# DS637 Midterm Project — Equity Portfolio Management (2018)
**Student:** Umair Ali

This notebook includes **robust file loading fixes** for cases where your downloaded “CSV” files are actually saved as **Excel** files on Windows (e.g., File Explorer shows “Microsoft Excel …”).

✅ Fixes included:
- Loads files whether they are `.csv`, `.xlsx`, `.xls`, or have **no visible extension**
- Avoids `UnicodeDecodeError` by falling back to `read_excel()` when needed
- Parses dates consistently (prefers `YYYY-MM-DD`)
- Handles USDJPY file the same robust way

> Put all files in the **same folder** as this notebook, or update `data_dir`.


## 0) Setup + robust loaders

In [None]:
import pandas as pd
import numpy as np
from pathlib import Path
import matplotlib.pyplot as plt

data_dir = Path('.')  # <-- folder where your files are

universe = ['IBM','MSFT','GOOG','AAPL','AMZN','META','NFLX','TSLA','ORCL','SAP']

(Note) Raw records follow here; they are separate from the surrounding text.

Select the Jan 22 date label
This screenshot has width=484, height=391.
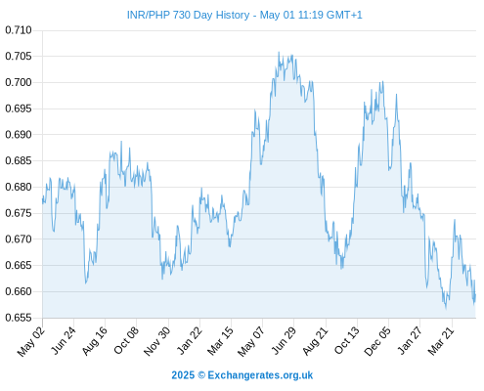point(190,340)
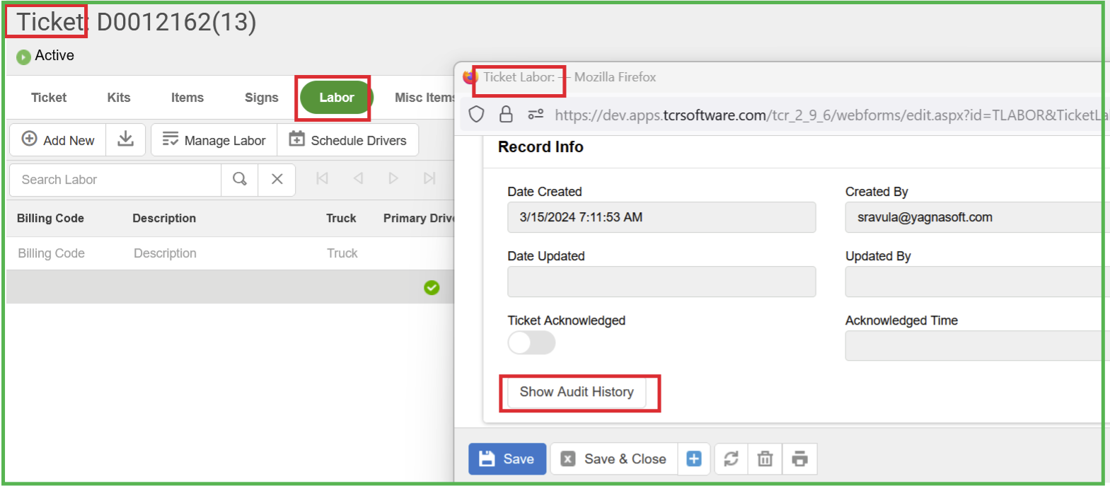Click the download icon beside Add New
Image resolution: width=1110 pixels, height=486 pixels.
tap(125, 139)
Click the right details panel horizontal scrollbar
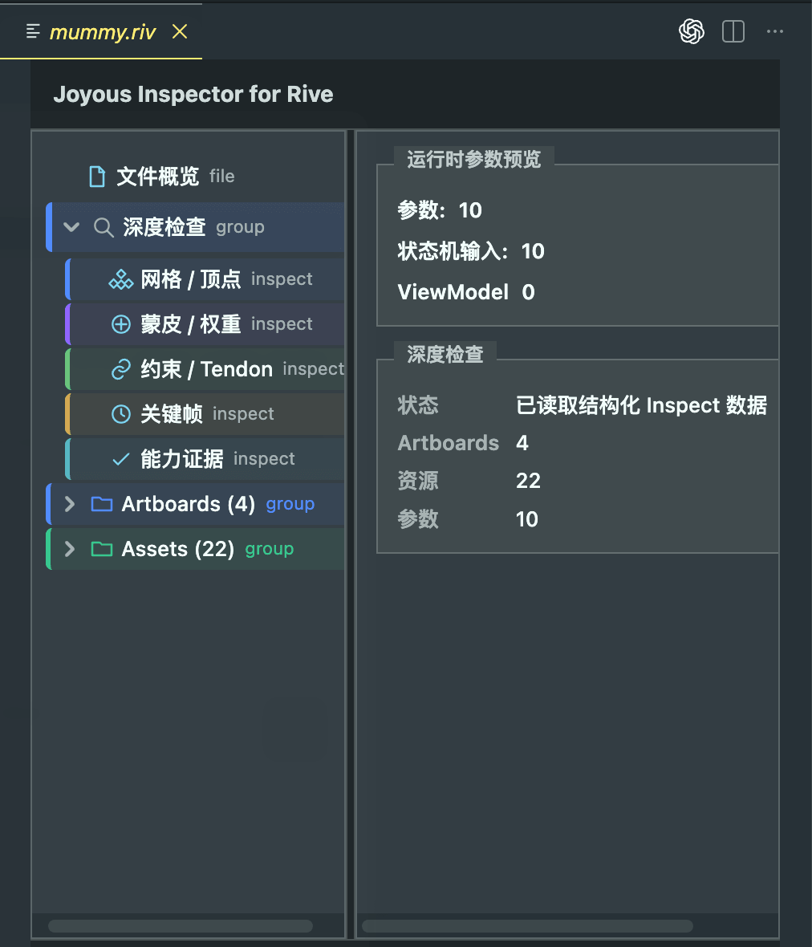 pyautogui.click(x=527, y=926)
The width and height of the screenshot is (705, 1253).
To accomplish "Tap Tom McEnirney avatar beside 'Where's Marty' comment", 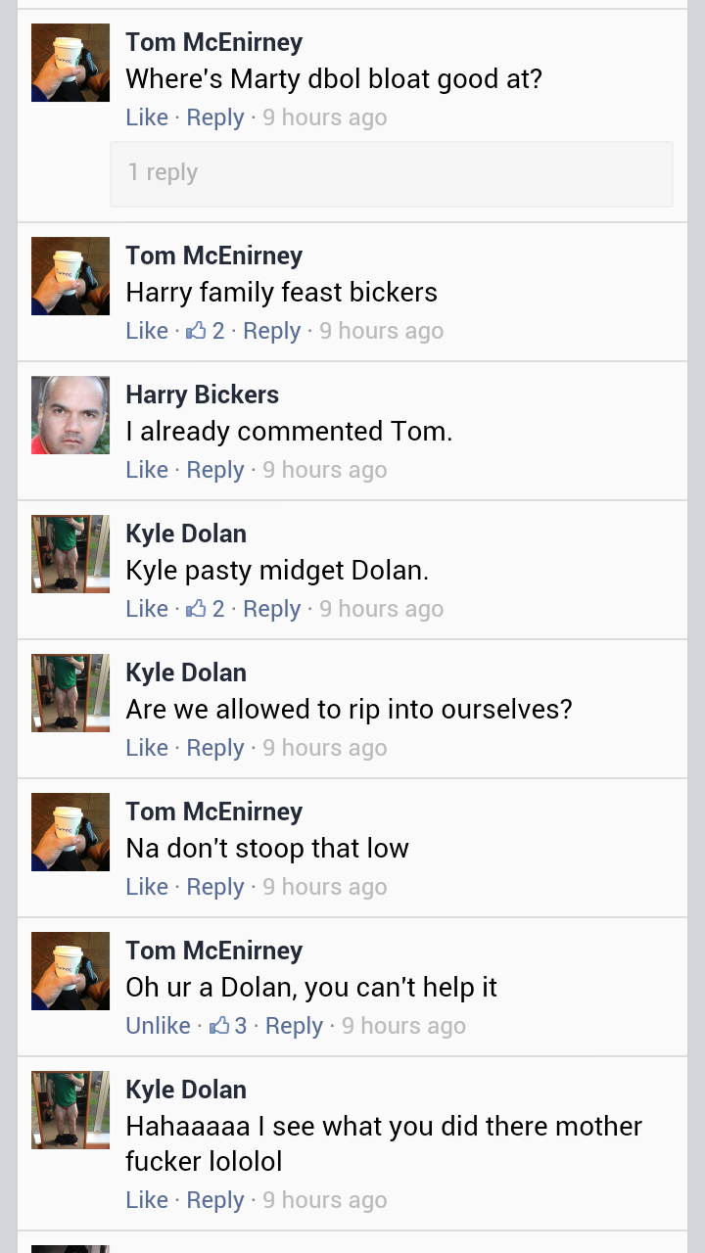I will 71,63.
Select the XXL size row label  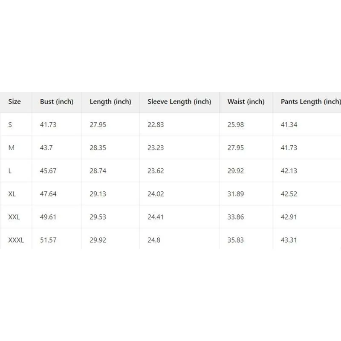coord(14,217)
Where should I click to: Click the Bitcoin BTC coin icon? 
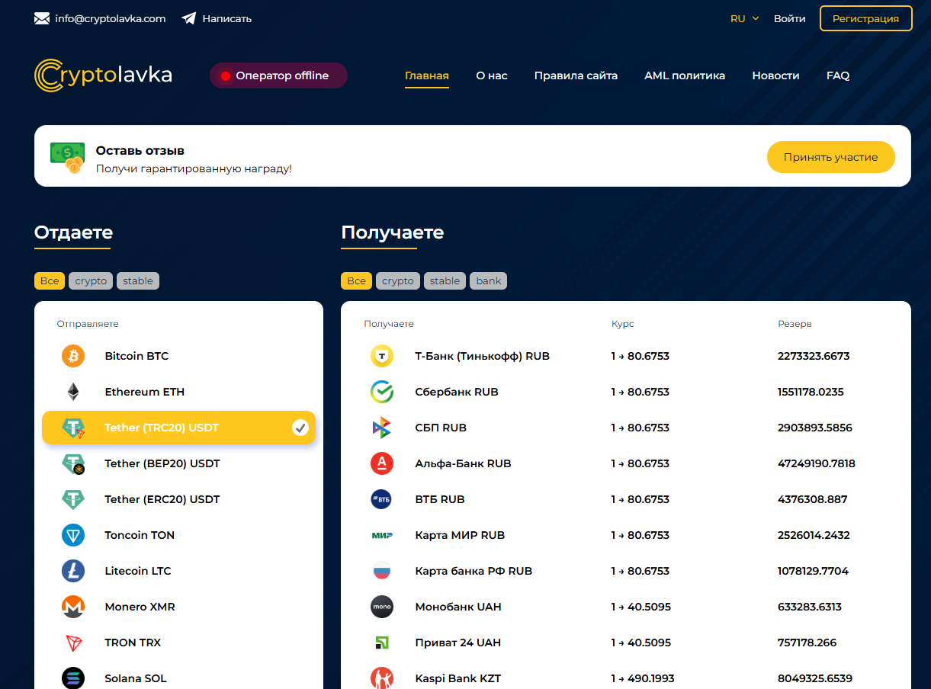tap(73, 356)
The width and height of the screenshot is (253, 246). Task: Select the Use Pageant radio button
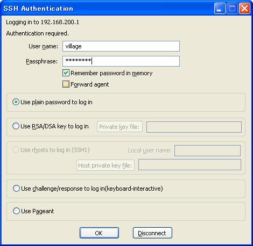click(x=16, y=211)
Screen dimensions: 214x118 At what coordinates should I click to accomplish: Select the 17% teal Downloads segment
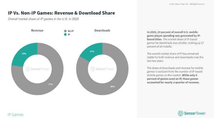pos(92,51)
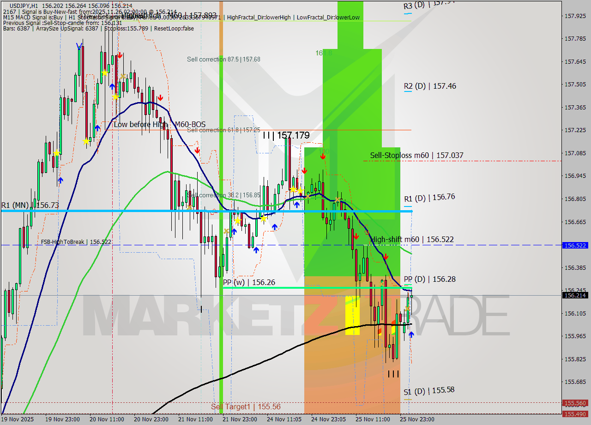Select the yellow star marker near R1 (D) level
Viewport: 591px width, 425px height.
click(301, 190)
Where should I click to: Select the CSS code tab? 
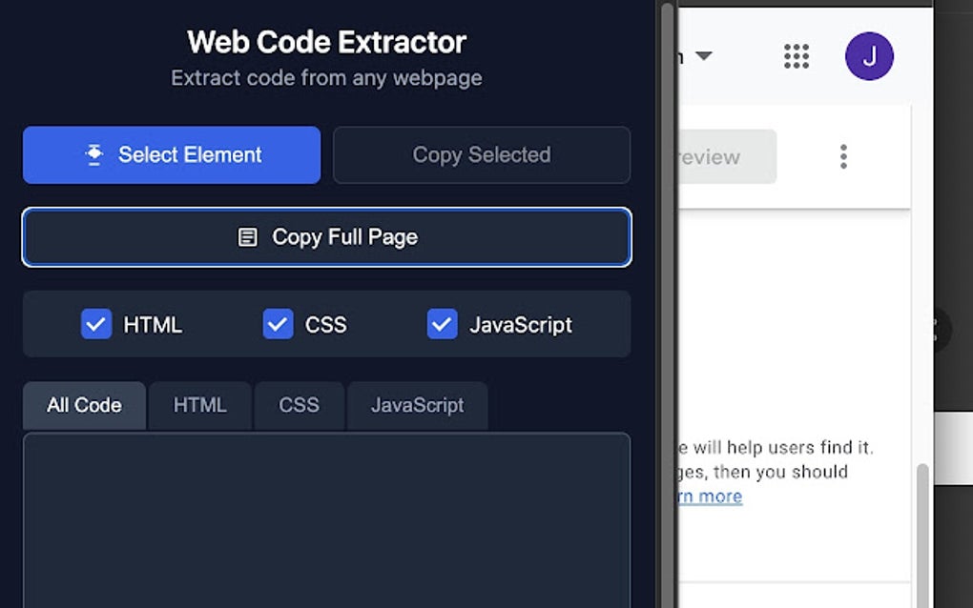pos(299,404)
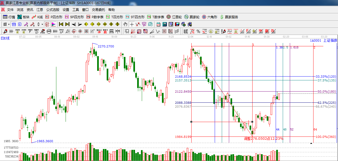Open the 六角形 hexagon tool

click(x=210, y=17)
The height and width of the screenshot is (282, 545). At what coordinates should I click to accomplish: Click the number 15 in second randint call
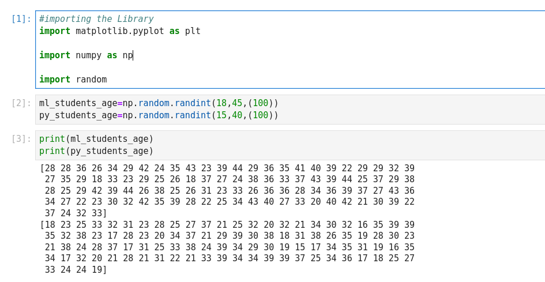click(221, 115)
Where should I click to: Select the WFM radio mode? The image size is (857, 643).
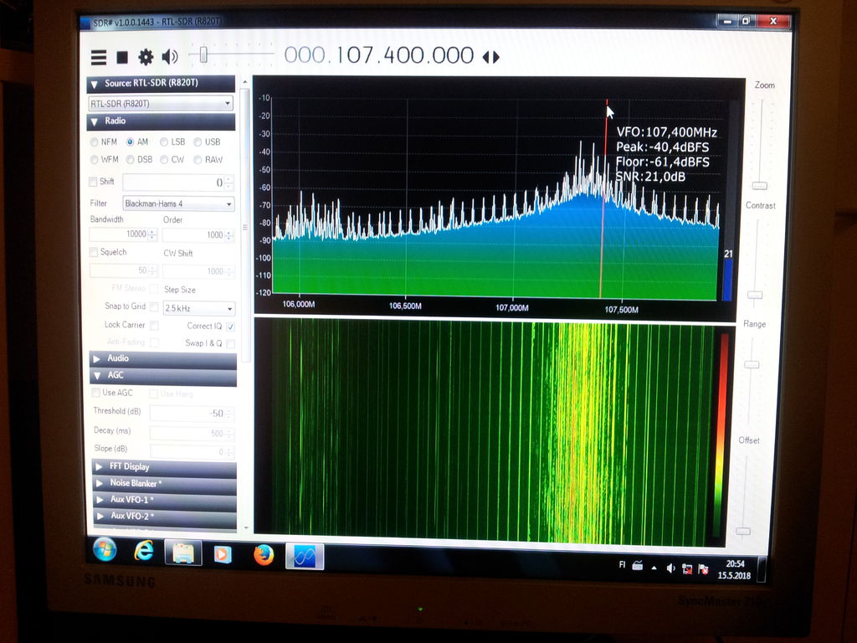coord(95,159)
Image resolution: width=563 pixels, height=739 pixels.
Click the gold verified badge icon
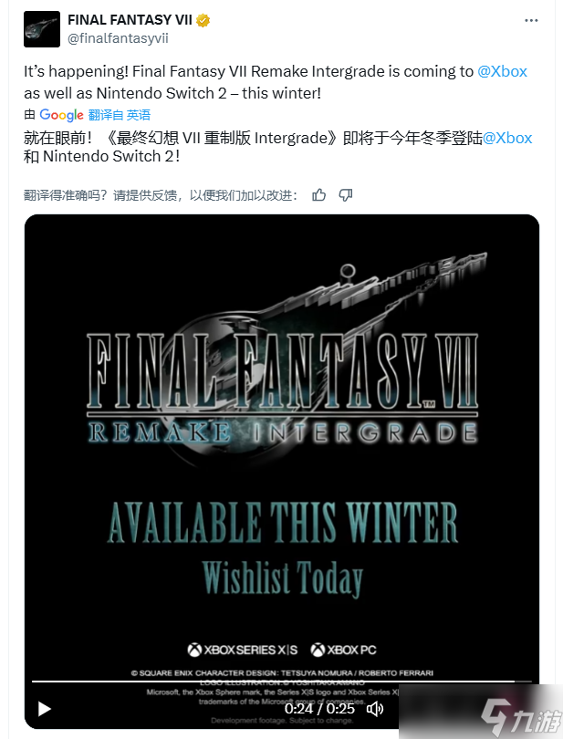203,20
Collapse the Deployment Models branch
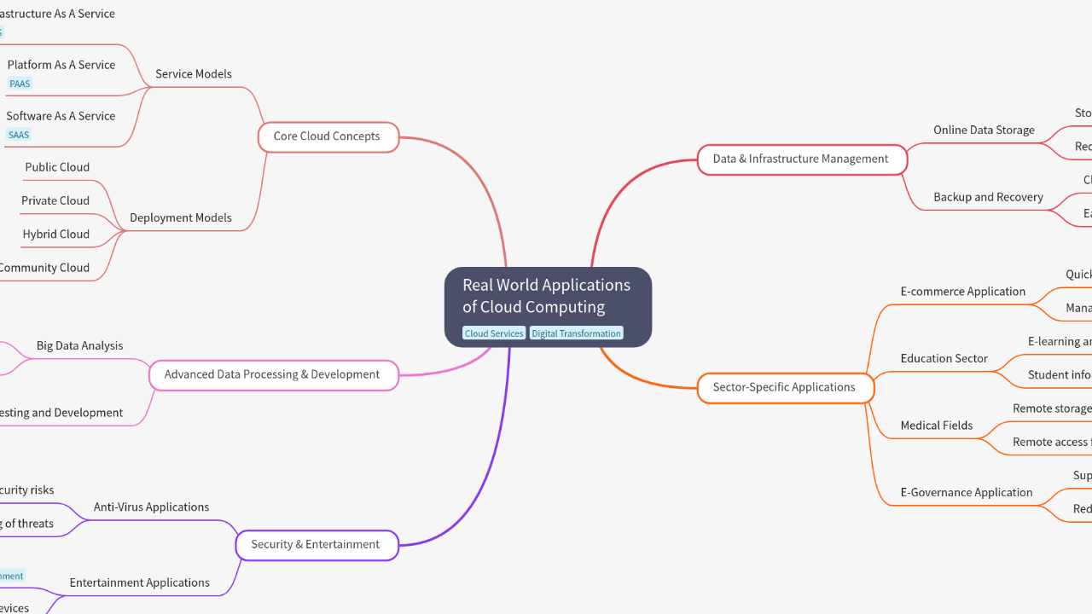The image size is (1092, 614). pyautogui.click(x=181, y=217)
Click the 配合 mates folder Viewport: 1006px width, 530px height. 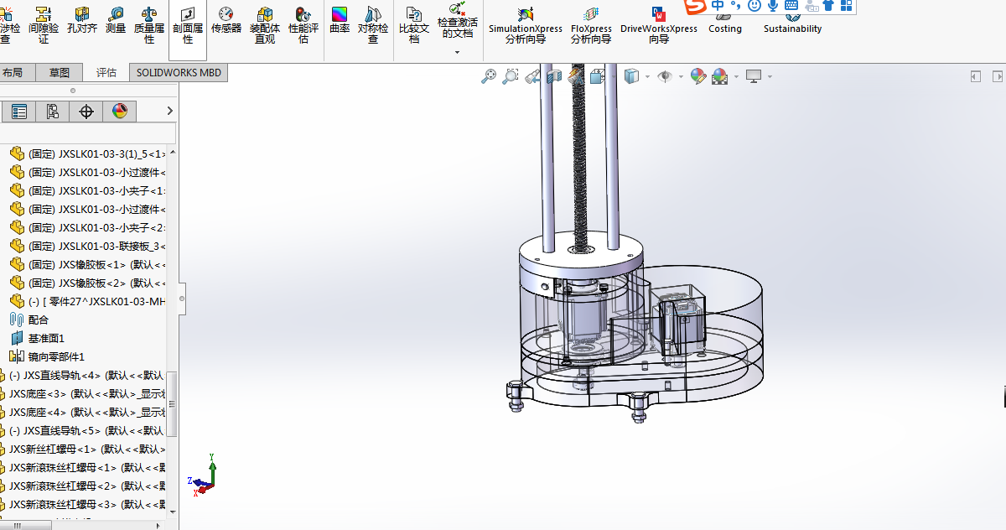pos(38,320)
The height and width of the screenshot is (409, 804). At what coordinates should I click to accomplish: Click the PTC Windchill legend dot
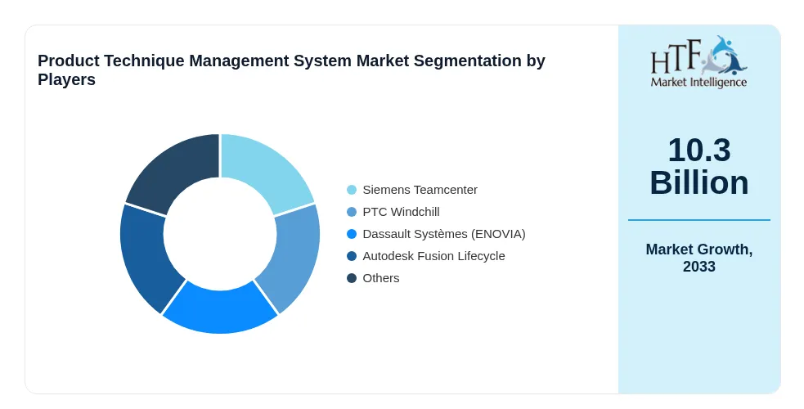(352, 212)
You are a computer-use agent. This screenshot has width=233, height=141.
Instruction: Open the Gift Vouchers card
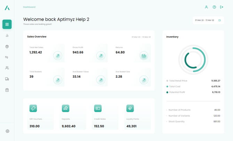[40, 117]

def find_file_for_key(key: str, folder: Path) -> Path:
    """Find a file for a ticker or key (like 'usdjpy') by searching the folder."""
    key_l = key.lower()
    # prefer exact-ish matches first
    candidates = []
    for p in folder.glob('*'):
        if p.is_file() and key_l in p.name.lower():
            candidates.append(p)
    if not candidates:
        raise FileNotFoundError(f"Could not find a file containing '{key}' in {folder.resolve()}")
    # Prefer files with .csv/.xlsx/.xls extensions
    preferred_ext = {'.csv': 0, '.xlsx': 1, '.xls': 2, '': 3}
    candidates.sort(key=lambda p: preferred_ext.get(p.suffix.lower(), 9))
    return candidates[0]

def smart_read_table(path: Path) -> pd.DataFrame:
    """Read a 'CSV' that might actually be an Excel file. Works for .csv/.xlsx/.xls/no-extension."""
    suffix = path.suffix.lower()
    # If it's clearly excel, read excel
    if suffix in {'.xlsx', '.xls'}:
        return pd.read_excel(path)
    # If it's clearly csv, try csv with encoding fallbacks; if that fails, try excel
    if suffix == '.csv':
        for enc in ['utf-8', 'utf-8-sig', 'cp1252', 'latin1']:
            try:
                return pd.read_csv(path, encoding=enc)
            except UnicodeDecodeError:
                continue
            except Exception:
                break
        # last resort: try excel (some 'csv' downloads are actually excel)
        return pd.read_excel(path)

    # No extension or unknown: try excel first (Windows often saves as Excel)
    try:
        return pd.read_excel(path)
    except Exception:
        # fallback to csv attempts
        for enc in ['utf-8', 'utf-8-sig', 'cp1252', 'latin1']:
            try:
                return pd.read_csv(path, encoding=enc)
            except UnicodeDecodeError:
                continue
        # final fallback
        return pd.read_csv(path, encoding_errors='ignore')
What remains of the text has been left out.